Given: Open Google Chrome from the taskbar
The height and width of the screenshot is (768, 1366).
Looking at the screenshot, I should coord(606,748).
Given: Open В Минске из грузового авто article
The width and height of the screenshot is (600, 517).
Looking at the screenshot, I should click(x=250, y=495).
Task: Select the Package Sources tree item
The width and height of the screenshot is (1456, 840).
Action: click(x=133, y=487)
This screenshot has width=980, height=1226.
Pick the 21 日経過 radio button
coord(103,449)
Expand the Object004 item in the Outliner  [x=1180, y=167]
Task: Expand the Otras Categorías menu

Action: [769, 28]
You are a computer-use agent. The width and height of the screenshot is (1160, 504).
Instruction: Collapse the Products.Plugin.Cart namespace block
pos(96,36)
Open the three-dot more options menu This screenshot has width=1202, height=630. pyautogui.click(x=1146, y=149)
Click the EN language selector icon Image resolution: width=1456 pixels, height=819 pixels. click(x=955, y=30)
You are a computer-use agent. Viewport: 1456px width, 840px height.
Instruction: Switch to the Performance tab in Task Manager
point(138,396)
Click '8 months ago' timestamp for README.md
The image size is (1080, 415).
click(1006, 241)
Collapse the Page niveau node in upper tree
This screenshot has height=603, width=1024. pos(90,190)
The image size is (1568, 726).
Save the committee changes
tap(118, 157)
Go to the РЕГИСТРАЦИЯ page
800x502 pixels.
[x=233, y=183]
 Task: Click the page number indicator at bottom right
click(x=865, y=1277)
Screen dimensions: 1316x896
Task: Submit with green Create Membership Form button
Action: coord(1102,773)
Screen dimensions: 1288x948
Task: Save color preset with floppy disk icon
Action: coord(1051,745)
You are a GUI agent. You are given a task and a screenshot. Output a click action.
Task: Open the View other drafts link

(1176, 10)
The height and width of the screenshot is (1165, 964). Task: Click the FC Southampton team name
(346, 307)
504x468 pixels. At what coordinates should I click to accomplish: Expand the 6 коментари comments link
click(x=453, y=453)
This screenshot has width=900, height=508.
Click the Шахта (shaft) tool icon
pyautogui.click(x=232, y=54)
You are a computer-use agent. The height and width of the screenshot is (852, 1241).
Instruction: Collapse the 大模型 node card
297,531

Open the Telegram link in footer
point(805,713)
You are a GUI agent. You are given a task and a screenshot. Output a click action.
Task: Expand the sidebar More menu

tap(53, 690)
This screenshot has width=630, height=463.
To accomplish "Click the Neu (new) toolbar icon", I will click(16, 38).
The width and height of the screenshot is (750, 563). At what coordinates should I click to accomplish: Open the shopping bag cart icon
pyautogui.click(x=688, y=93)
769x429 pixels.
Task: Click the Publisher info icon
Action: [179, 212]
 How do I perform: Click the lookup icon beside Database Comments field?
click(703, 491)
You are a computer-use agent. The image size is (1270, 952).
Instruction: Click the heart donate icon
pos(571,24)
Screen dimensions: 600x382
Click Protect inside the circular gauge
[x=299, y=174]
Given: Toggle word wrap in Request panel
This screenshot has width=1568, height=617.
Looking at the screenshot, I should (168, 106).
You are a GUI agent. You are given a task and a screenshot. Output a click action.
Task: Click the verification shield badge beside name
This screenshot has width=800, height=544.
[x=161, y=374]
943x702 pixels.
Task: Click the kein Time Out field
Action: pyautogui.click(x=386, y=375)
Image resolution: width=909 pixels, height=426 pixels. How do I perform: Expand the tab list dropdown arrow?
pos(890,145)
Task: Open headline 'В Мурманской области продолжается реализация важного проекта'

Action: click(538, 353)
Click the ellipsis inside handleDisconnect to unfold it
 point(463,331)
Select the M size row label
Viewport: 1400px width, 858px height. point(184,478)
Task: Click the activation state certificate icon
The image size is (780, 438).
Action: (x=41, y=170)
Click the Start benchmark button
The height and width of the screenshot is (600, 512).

##########

Scan the material above for the string "agent". Return each line where it occurs.

You are a computer-use agent. The width and height of the screenshot is (1160, 504).
You are a computer-use agent. Viewport: 1456px width, 840px height.
You are a GUI agent. You are given a task and a screenshot. Output a click action.
You are a computer-use agent. The height and width of the screenshot is (852, 1241).
You are a GUI agent. You are given a task and a screenshot. Output a click action.
You are a computer-use agent. The image size is (1270, 952).
You are a GUI agent. You are given a task and a screenshot. Output a click action.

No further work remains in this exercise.